▶ **Materials provided**:
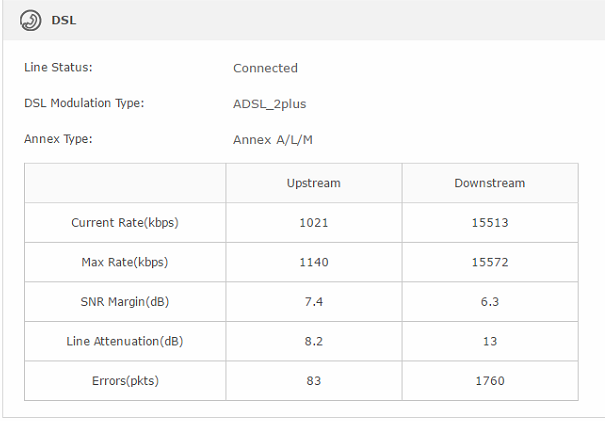Click downstream SNR margin value 6.3
Viewport: 605px width, 421px height.
tap(490, 302)
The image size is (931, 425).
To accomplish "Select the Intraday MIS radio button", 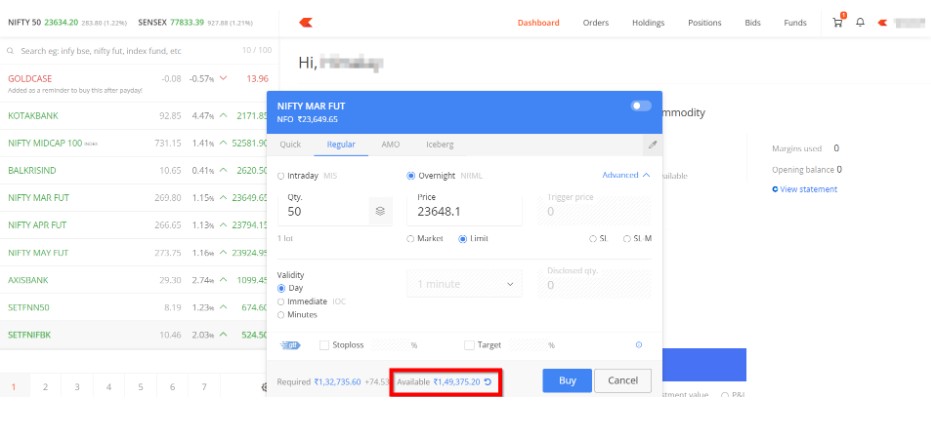I will coord(281,176).
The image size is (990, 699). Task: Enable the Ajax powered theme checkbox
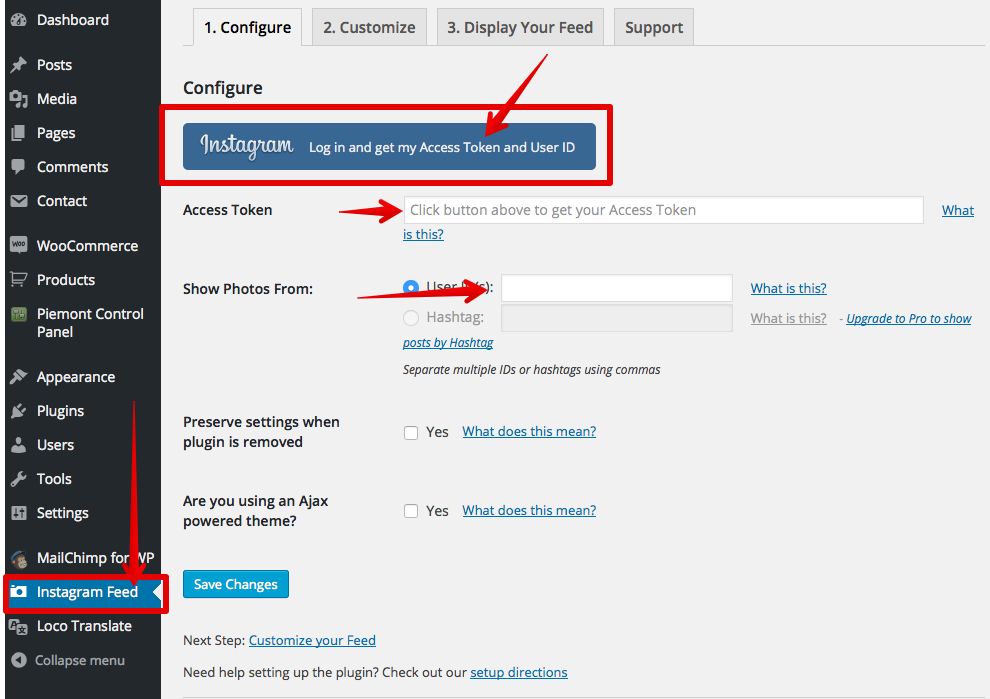pos(411,511)
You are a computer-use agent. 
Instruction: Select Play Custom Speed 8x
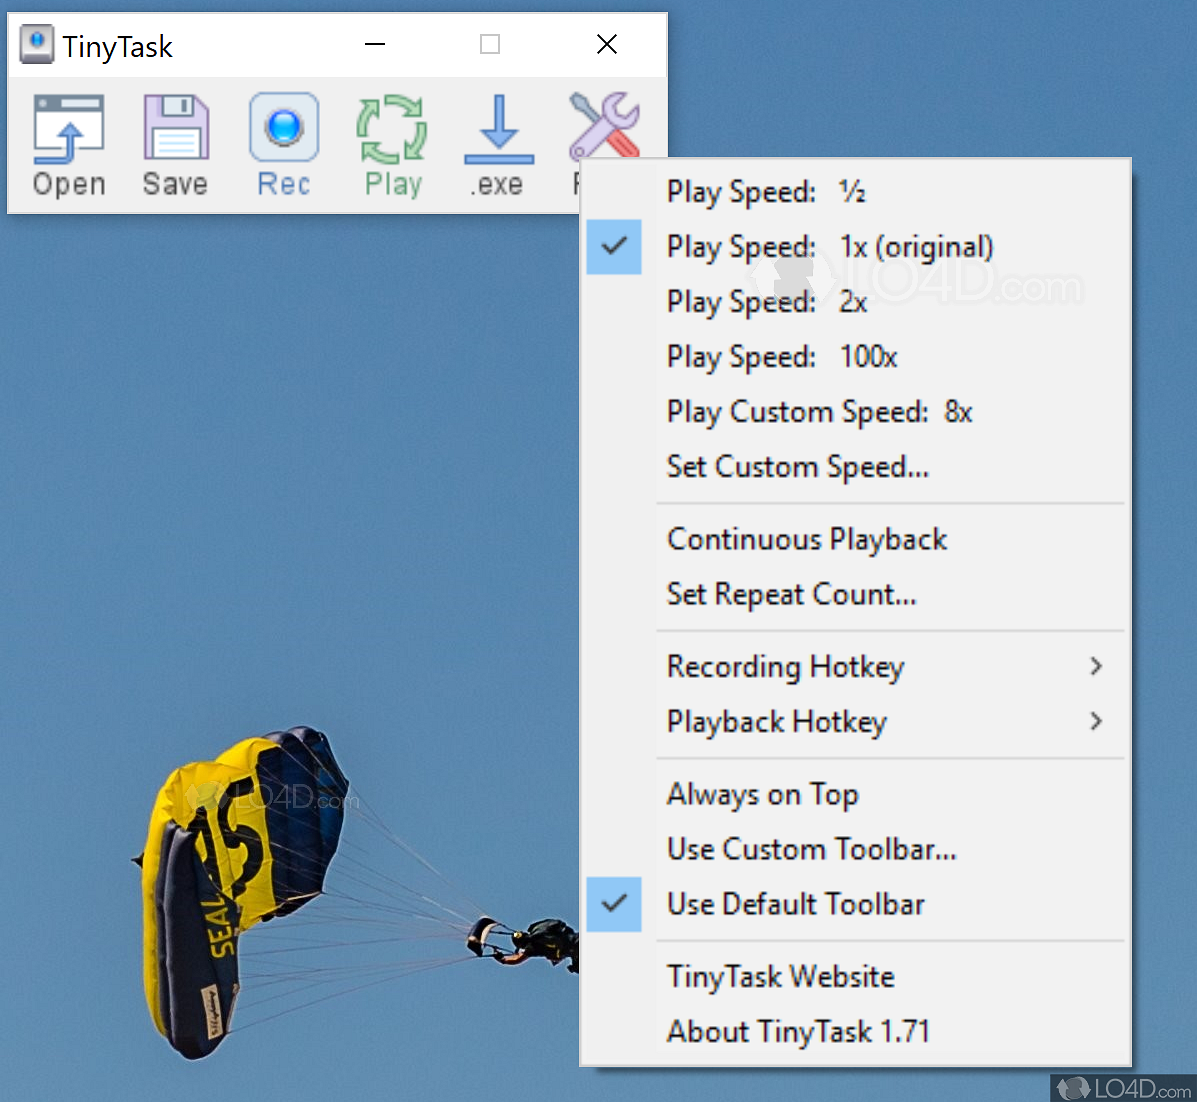(820, 412)
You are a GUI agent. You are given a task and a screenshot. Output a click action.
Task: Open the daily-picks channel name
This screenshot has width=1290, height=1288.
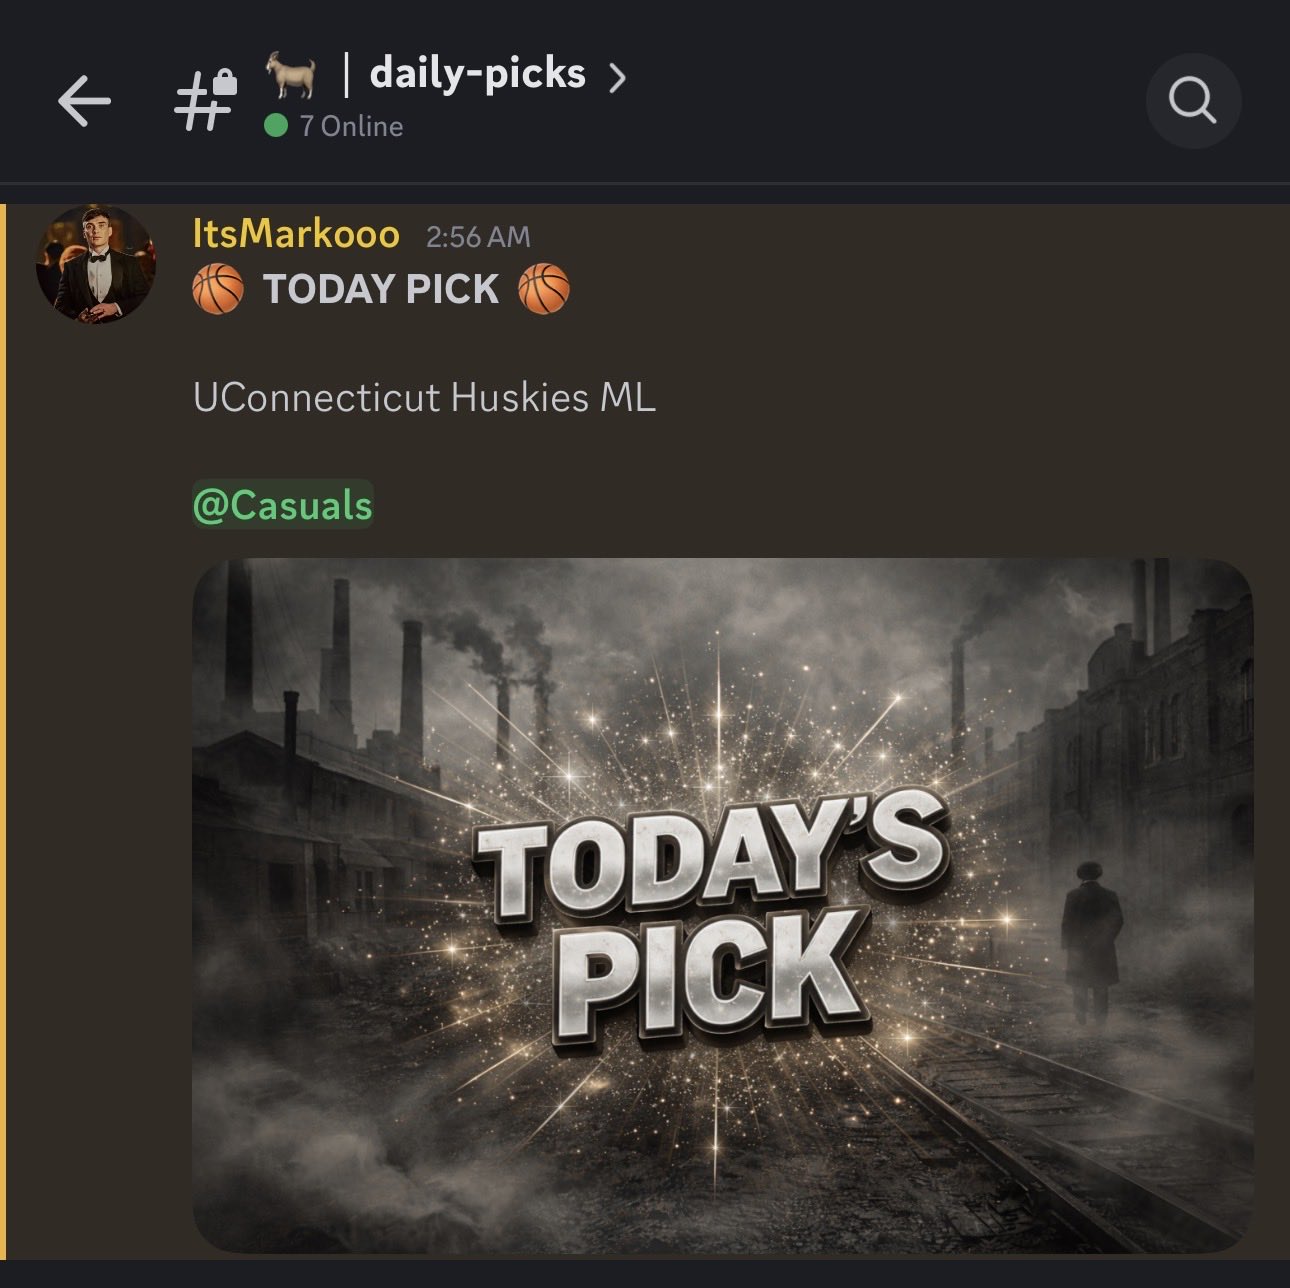[477, 74]
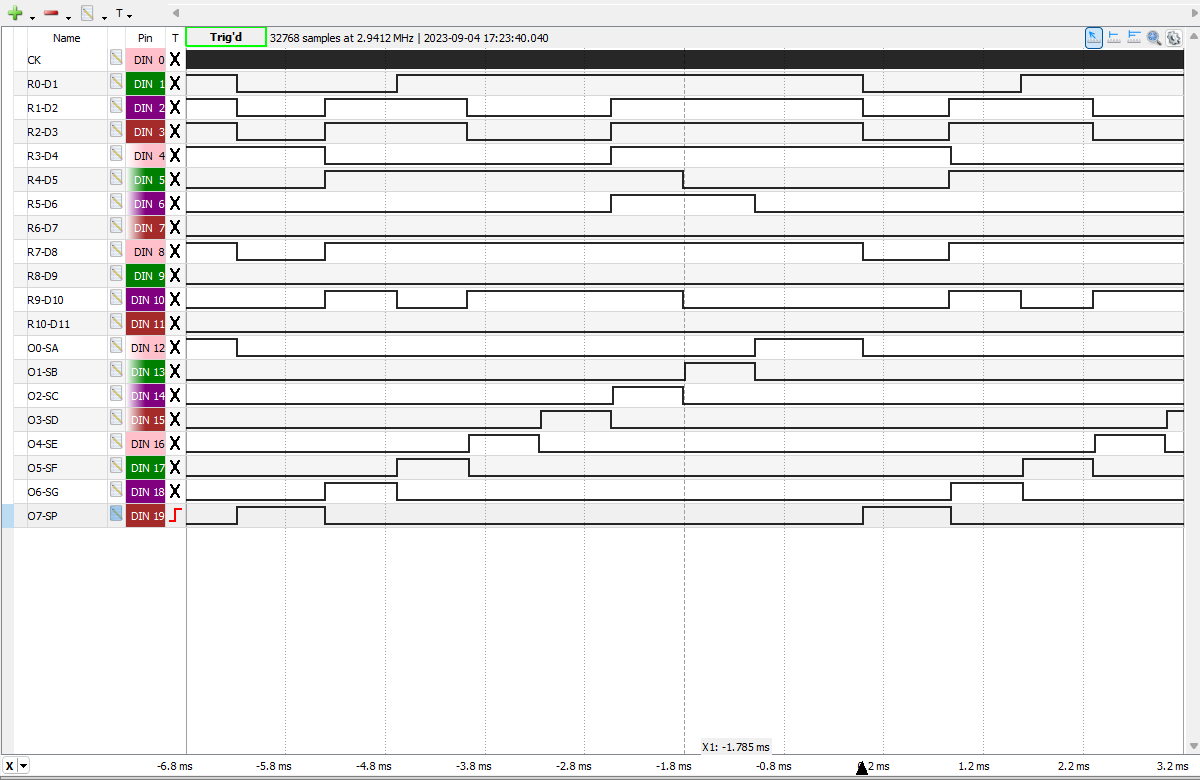The width and height of the screenshot is (1200, 780).
Task: Click the green plus add-signal icon
Action: (14, 14)
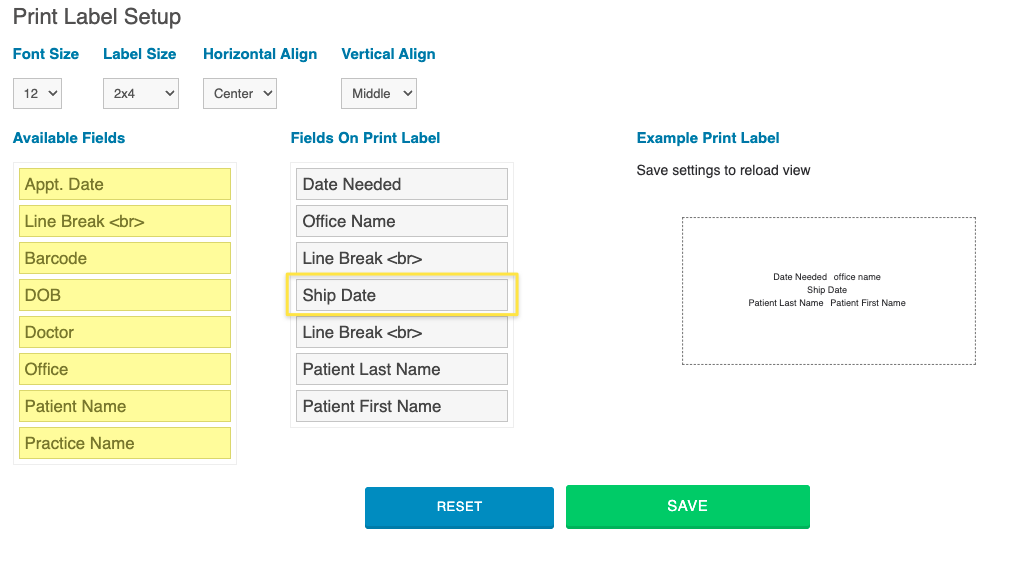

▶ **Task description**: How many lines of the entries above hold the string "agent"? Reply with the number alone.

▶ **Expected output**: 2